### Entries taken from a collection

________________

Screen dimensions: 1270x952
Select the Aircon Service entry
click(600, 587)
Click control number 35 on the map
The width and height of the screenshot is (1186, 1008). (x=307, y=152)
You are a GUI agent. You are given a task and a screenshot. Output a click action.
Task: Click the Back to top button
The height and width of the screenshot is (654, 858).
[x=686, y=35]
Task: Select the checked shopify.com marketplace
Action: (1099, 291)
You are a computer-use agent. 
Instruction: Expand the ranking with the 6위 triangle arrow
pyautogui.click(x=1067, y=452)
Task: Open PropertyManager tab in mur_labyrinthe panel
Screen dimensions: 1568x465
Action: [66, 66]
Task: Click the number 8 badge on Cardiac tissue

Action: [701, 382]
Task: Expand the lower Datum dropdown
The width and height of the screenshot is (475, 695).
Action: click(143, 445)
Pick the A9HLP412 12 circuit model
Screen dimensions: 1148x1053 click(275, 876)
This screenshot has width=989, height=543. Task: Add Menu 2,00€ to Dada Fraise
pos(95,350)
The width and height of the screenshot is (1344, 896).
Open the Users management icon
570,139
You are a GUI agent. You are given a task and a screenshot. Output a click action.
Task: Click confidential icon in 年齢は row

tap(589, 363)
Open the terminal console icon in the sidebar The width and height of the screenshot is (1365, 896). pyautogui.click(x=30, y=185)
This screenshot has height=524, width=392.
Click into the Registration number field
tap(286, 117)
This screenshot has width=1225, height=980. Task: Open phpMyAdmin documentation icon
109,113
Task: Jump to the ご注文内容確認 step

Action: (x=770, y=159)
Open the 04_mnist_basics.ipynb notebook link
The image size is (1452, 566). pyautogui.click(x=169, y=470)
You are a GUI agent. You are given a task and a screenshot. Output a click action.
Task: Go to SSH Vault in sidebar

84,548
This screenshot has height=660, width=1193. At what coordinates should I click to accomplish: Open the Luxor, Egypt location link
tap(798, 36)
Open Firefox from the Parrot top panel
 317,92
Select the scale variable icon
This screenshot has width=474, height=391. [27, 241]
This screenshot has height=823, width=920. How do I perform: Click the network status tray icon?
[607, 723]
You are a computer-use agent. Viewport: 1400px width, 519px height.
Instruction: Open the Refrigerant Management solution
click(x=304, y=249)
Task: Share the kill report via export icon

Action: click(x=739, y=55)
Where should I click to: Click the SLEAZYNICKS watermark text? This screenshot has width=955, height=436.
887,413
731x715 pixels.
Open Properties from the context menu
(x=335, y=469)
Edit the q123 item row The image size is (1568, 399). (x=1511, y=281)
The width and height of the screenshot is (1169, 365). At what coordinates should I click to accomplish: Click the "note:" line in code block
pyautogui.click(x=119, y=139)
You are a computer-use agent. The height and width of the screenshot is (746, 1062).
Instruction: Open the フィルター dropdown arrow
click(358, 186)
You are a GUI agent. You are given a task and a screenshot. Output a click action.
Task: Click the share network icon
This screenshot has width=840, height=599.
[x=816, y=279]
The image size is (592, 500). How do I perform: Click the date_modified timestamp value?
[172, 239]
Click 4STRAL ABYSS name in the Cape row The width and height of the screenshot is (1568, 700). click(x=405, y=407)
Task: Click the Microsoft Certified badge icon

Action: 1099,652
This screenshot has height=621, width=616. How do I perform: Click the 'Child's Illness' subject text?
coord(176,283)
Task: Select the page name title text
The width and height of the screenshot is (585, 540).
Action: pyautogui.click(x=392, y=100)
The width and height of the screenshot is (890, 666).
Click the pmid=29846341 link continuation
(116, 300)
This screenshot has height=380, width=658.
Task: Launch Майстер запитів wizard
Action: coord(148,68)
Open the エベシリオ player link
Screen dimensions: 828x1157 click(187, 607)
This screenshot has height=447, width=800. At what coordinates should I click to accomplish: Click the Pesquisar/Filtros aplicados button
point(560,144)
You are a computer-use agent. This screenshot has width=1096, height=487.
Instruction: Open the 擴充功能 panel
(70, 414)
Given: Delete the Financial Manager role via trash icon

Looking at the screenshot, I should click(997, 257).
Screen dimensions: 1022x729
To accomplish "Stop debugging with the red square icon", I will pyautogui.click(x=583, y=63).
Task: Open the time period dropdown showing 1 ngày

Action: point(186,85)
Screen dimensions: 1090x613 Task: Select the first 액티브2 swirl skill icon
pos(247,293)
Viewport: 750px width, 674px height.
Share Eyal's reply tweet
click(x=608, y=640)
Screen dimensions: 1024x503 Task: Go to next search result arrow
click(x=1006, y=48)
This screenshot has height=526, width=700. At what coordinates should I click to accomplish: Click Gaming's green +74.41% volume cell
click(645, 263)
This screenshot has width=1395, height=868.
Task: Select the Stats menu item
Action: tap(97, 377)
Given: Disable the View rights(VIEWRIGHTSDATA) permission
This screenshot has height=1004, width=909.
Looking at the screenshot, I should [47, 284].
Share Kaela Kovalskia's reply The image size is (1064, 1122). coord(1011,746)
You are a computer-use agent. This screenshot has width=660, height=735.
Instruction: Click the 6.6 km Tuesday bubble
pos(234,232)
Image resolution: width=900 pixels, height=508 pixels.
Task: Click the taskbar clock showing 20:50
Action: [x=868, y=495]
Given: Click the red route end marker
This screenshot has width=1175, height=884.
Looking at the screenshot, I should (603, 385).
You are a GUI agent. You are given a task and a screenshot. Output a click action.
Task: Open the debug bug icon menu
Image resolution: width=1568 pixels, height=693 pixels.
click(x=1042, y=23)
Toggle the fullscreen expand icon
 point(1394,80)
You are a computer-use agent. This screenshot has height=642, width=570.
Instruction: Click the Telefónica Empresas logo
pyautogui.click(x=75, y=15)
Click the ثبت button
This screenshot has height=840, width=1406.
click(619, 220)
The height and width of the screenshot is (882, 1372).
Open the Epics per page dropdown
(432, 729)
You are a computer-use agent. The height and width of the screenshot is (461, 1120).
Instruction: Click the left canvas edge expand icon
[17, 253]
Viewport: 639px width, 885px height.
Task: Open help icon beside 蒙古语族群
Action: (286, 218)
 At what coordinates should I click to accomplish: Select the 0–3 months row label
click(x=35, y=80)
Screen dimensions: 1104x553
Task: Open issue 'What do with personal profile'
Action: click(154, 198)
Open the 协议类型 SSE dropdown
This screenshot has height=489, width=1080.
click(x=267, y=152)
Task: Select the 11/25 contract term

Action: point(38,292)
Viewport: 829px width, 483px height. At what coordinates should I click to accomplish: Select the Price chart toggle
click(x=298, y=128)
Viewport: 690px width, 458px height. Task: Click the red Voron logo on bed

________________

### Task description
Reproduce the data exactly. Keep every line intact.

### Solution to this task
Screen dimensions: 1270x952
Select the Aircon Service entry
click(600, 587)
Click control number 35 on the map
The width and height of the screenshot is (1186, 1008). (x=307, y=152)
You are a GUI agent. You are given a task and a screenshot. Output a click action.
Task: Click the Back to top button
The height and width of the screenshot is (654, 858).
[x=686, y=35]
Task: Select the checked shopify.com marketplace
Action: (1099, 291)
You are a computer-use agent. 
Instruction: Expand the ranking with the 6위 triangle arrow
pyautogui.click(x=1067, y=452)
Task: Open PropertyManager tab in mur_labyrinthe panel
Screen dimensions: 1568x465
Action: [66, 66]
Task: Click the number 8 badge on Cardiac tissue

Action: [701, 382]
Task: Expand the lower Datum dropdown
The width and height of the screenshot is (475, 695).
Action: click(143, 445)
Pick the A9HLP412 12 circuit model
Screen dimensions: 1148x1053 click(275, 876)
This screenshot has width=989, height=543. Task: Add Menu 2,00€ to Dada Fraise
pos(95,350)
The width and height of the screenshot is (1344, 896).
Open the Users management icon
570,139
You are a GUI agent. You are given a task and a screenshot. Output a click action.
Task: Click confidential icon in 年齢は row

tap(589, 363)
Open the terminal console icon in the sidebar The width and height of the screenshot is (1365, 896). pyautogui.click(x=30, y=185)
This screenshot has height=524, width=392.
Click into the Registration number field
tap(286, 117)
This screenshot has width=1225, height=980. Task: Open phpMyAdmin documentation icon
109,113
Task: Jump to the ご注文内容確認 step

Action: (x=770, y=159)
Open the 04_mnist_basics.ipynb notebook link
The image size is (1452, 566). pyautogui.click(x=169, y=470)
You are a GUI agent. You are given a task and a screenshot. Output a click action.
Task: Go to SSH Vault in sidebar

84,548
This screenshot has height=660, width=1193. At what coordinates should I click to accomplish: Open the Luxor, Egypt location link
tap(798, 36)
Open Firefox from the Parrot top panel
 317,92
Select the scale variable icon
This screenshot has width=474, height=391. [27, 241]
This screenshot has height=823, width=920. How do I perform: Click the network status tray icon?
[607, 723]
You are a computer-use agent. Viewport: 1400px width, 519px height.
Instruction: Open the Refrigerant Management solution
click(x=304, y=249)
Task: Share the kill report via export icon

Action: click(x=739, y=55)
Where should I click to: Click the SLEAZYNICKS watermark text? This screenshot has width=955, height=436.
887,413
731x715 pixels.
Open Properties from the context menu
(x=335, y=469)
Edit the q123 item row The image size is (1568, 399). (x=1511, y=281)
The width and height of the screenshot is (1169, 365). At what coordinates should I click to accomplish: Click the "note:" line in code block
pyautogui.click(x=119, y=139)
You are a computer-use agent. The height and width of the screenshot is (746, 1062).
Instruction: Open the フィルター dropdown arrow
click(358, 186)
You are a GUI agent. You are given a task and a screenshot. Output a click action.
Task: Click the share network icon
This screenshot has width=840, height=599.
[x=816, y=279]
The image size is (592, 500). How do I perform: Click the date_modified timestamp value?
[172, 239]
Click 4STRAL ABYSS name in the Cape row The width and height of the screenshot is (1568, 700). click(x=405, y=407)
Task: Click the Microsoft Certified badge icon

Action: 1099,652
This screenshot has height=621, width=616. How do I perform: Click the 'Child's Illness' subject text?
coord(176,283)
Task: Select the page name title text
The width and height of the screenshot is (585, 540).
Action: pyautogui.click(x=392, y=100)
The width and height of the screenshot is (890, 666).
Click the pmid=29846341 link continuation
(116, 300)
This screenshot has height=380, width=658.
Task: Launch Майстер запитів wizard
Action: coord(148,68)
Open the エベシリオ player link
Screen dimensions: 828x1157 click(187, 607)
This screenshot has height=447, width=800. At what coordinates should I click to accomplish: Click the Pesquisar/Filtros aplicados button
point(560,144)
You are a computer-use agent. This screenshot has width=1096, height=487.
Instruction: Open the 擴充功能 panel
(70, 414)
Given: Delete the Financial Manager role via trash icon

Looking at the screenshot, I should click(997, 257).
Screen dimensions: 1022x729
To accomplish "Stop debugging with the red square icon", I will pyautogui.click(x=583, y=63).
Task: Open the time period dropdown showing 1 ngày

Action: point(186,85)
Screen dimensions: 1090x613 Task: Select the first 액티브2 swirl skill icon
pos(247,293)
Viewport: 750px width, 674px height.
Share Eyal's reply tweet
click(x=608, y=640)
Screen dimensions: 1024x503 Task: Go to next search result arrow
click(x=1006, y=48)
This screenshot has height=526, width=700. At what coordinates should I click to accomplish: Click Gaming's green +74.41% volume cell
click(645, 263)
This screenshot has width=1395, height=868.
Task: Select the Stats menu item
Action: tap(97, 377)
Given: Disable the View rights(VIEWRIGHTSDATA) permission
This screenshot has height=1004, width=909.
Looking at the screenshot, I should [47, 284].
Share Kaela Kovalskia's reply The image size is (1064, 1122). coord(1011,746)
You are a computer-use agent. This screenshot has width=660, height=735.
Instruction: Click the 6.6 km Tuesday bubble
pos(234,232)
Image resolution: width=900 pixels, height=508 pixels.
Task: Click the taskbar clock showing 20:50
Action: [x=868, y=495]
Given: Click the red route end marker
This screenshot has width=1175, height=884.
Looking at the screenshot, I should (603, 385).
You are a GUI agent. You are given a task and a screenshot. Output a click action.
Task: Open the debug bug icon menu
Image resolution: width=1568 pixels, height=693 pixels.
click(x=1042, y=23)
Toggle the fullscreen expand icon
 point(1394,80)
You are a computer-use agent. This screenshot has height=642, width=570.
Instruction: Click the Telefónica Empresas logo
pyautogui.click(x=75, y=15)
Click the ثبت button
This screenshot has height=840, width=1406.
click(619, 220)
The height and width of the screenshot is (882, 1372).
Open the Epics per page dropdown
(432, 729)
You are a computer-use agent. The height and width of the screenshot is (461, 1120).
Instruction: Click the left canvas edge expand icon
[17, 253]
Viewport: 639px width, 885px height.
Task: Open help icon beside 蒙古语族群
Action: (286, 218)
 At what coordinates should I click to accomplish: Select the 0–3 months row label
click(x=35, y=80)
Screen dimensions: 1104x553
Task: Open issue 'What do with personal profile'
Action: click(154, 198)
Open the 协议类型 SSE dropdown
This screenshot has height=489, width=1080.
click(x=267, y=152)
Task: Select the 11/25 contract term

Action: point(38,292)
Viewport: 829px width, 483px height. At what coordinates should I click to accomplish: Select the Price chart toggle
click(x=298, y=128)
Viewport: 690px width, 458px height. Task: Click the red Voron logo on bed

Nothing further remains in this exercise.